**** EXERCISE MATERIAL

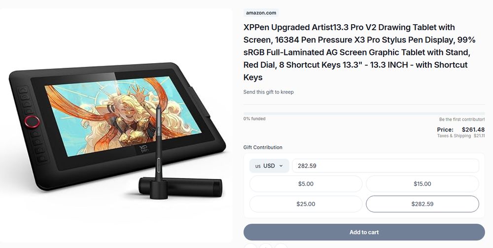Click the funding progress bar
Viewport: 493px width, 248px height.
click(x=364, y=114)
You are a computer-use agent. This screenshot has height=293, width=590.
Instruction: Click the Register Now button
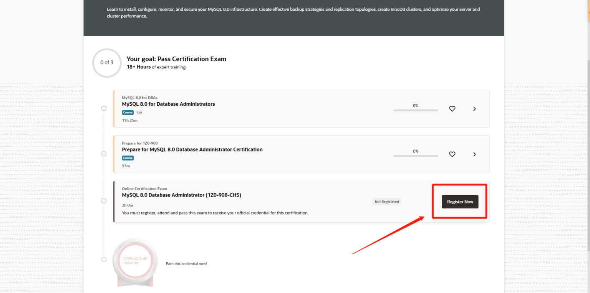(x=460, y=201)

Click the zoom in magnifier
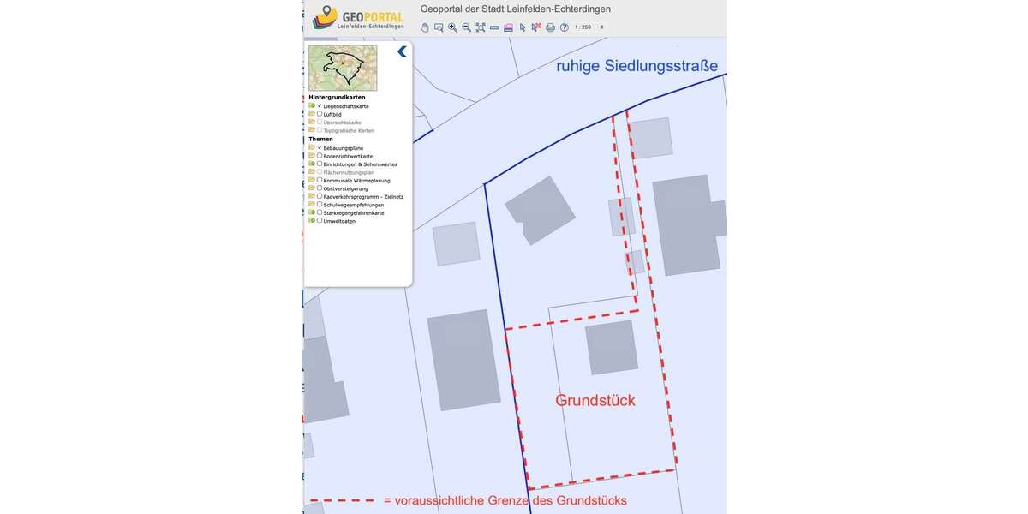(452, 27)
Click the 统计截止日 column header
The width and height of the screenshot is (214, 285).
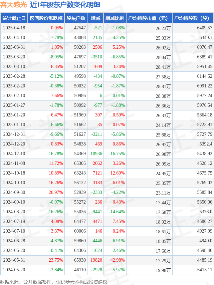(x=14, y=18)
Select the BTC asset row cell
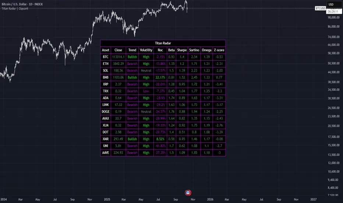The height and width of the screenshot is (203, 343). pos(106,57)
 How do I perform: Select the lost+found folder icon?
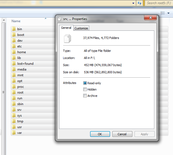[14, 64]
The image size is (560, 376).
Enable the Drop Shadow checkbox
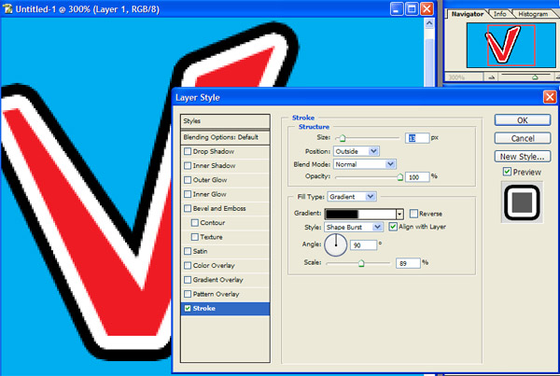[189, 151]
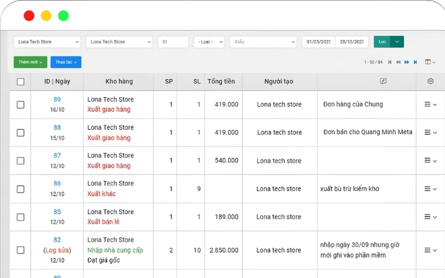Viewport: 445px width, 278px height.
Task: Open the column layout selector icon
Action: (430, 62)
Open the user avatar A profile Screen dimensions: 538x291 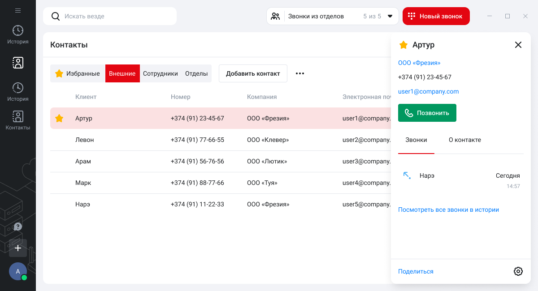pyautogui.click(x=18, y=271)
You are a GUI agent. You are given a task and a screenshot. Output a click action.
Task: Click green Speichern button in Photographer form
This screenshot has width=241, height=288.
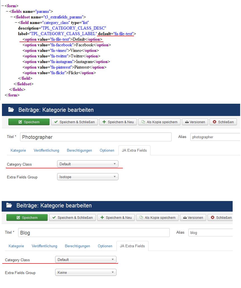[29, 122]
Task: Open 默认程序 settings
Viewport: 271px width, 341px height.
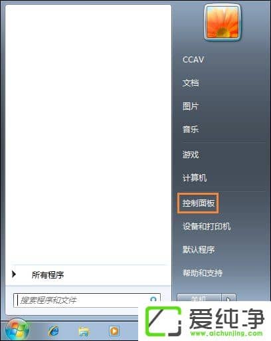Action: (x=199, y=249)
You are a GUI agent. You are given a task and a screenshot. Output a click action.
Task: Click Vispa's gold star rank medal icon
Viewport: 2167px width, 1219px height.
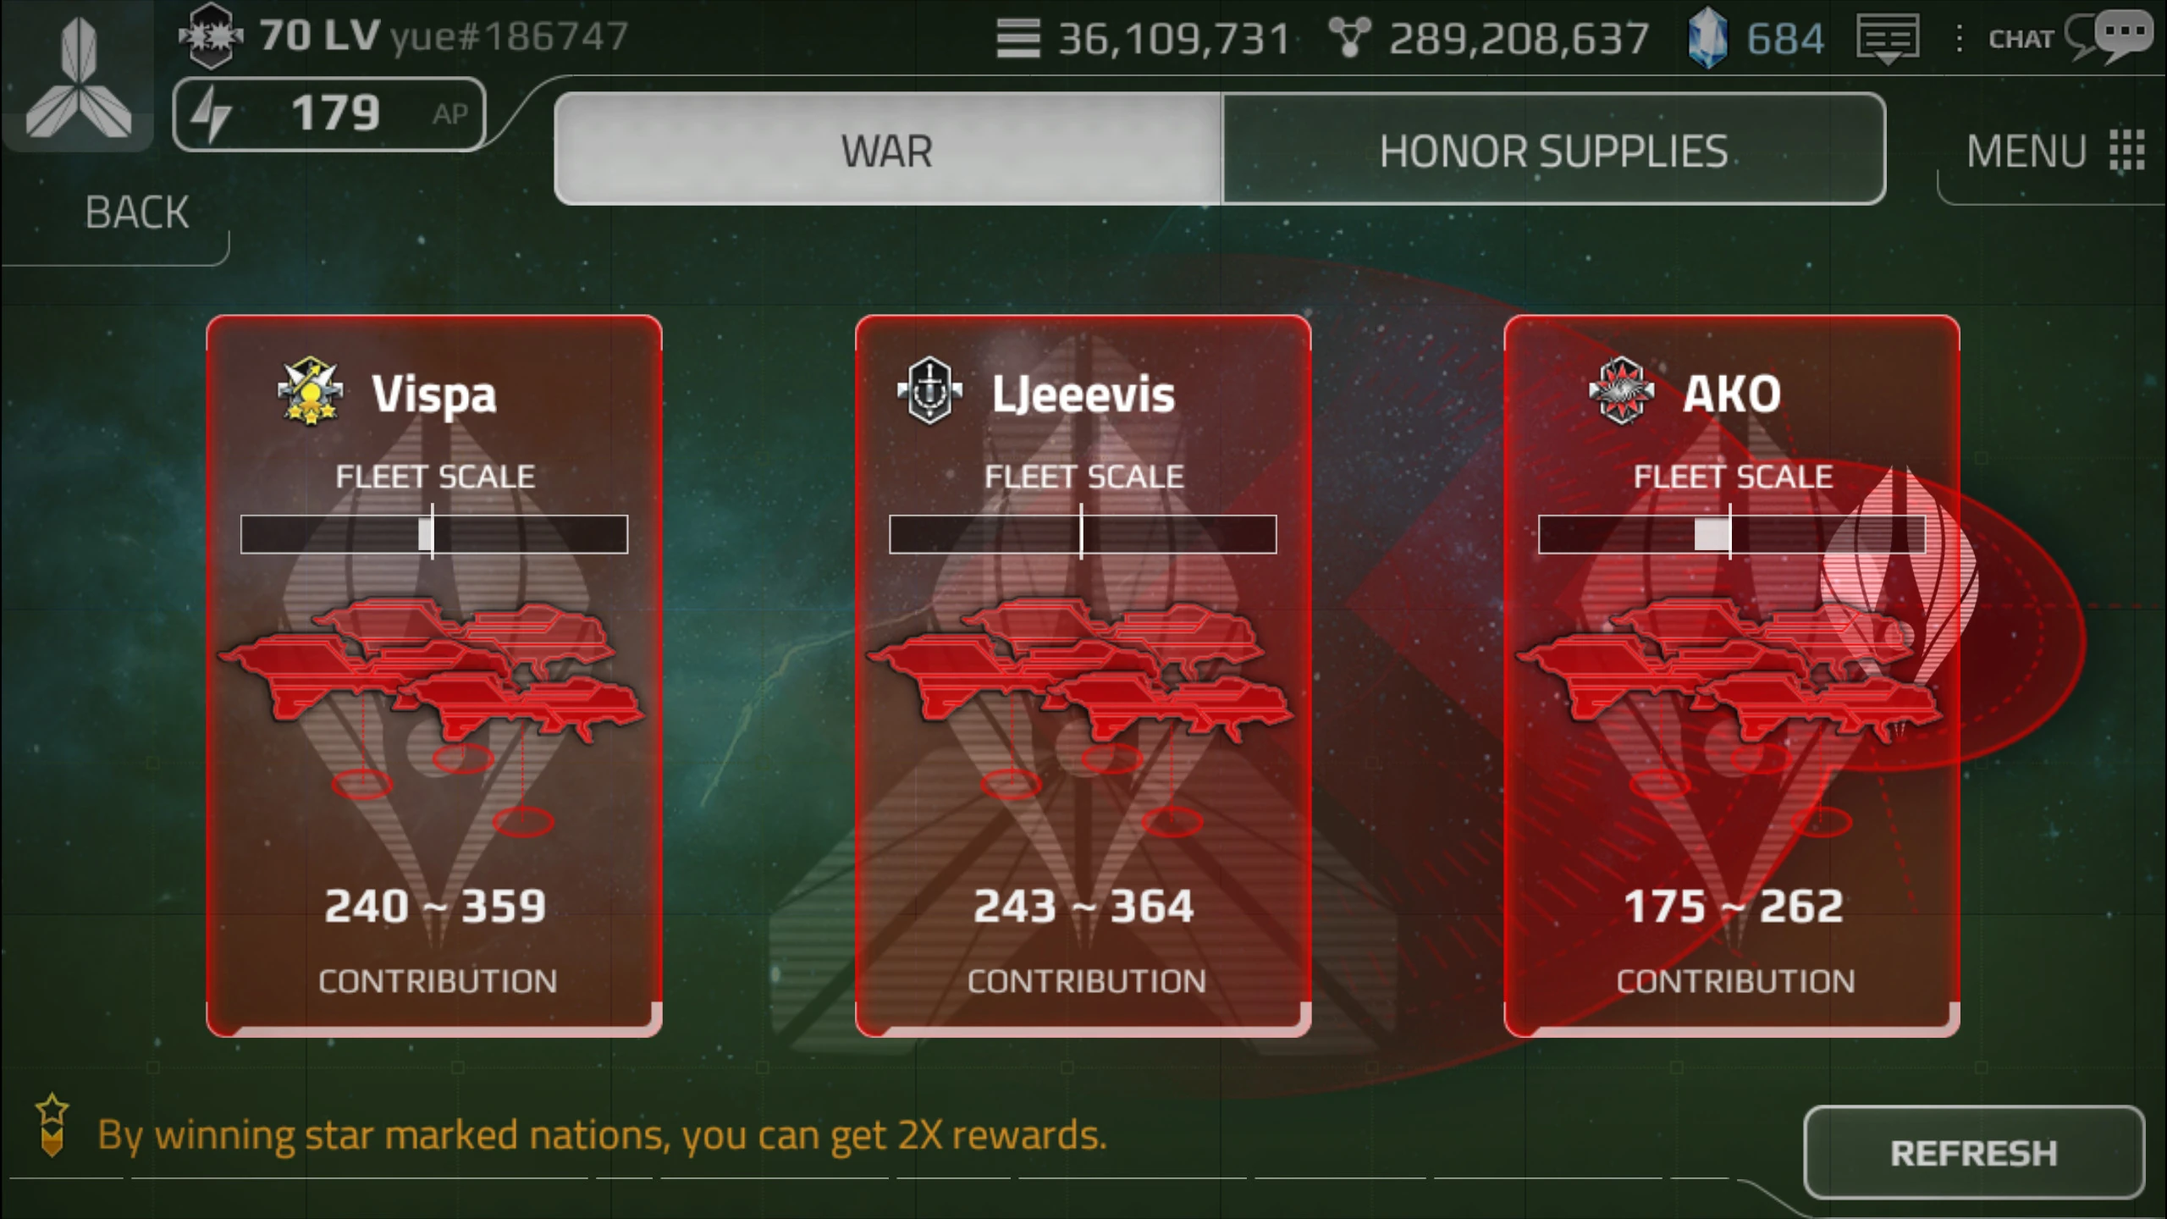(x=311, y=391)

********

#### TO DO
Within the entries above, the lines from the one with "This screenshot has width=241, height=288." through the final line are to be printed exactly, with the pictures removed.

#### OUTPUT OF THE EXERCISE
This screenshot has width=241, height=288.
[29, 122]
Task: Open 默认程序 settings
Viewport: 271px width, 341px height.
Action: (x=199, y=249)
You are a GUI agent. You are given a task and a screenshot. Output a click action.
Task: Click Vispa's gold star rank medal icon
Viewport: 2167px width, 1219px height.
(x=311, y=391)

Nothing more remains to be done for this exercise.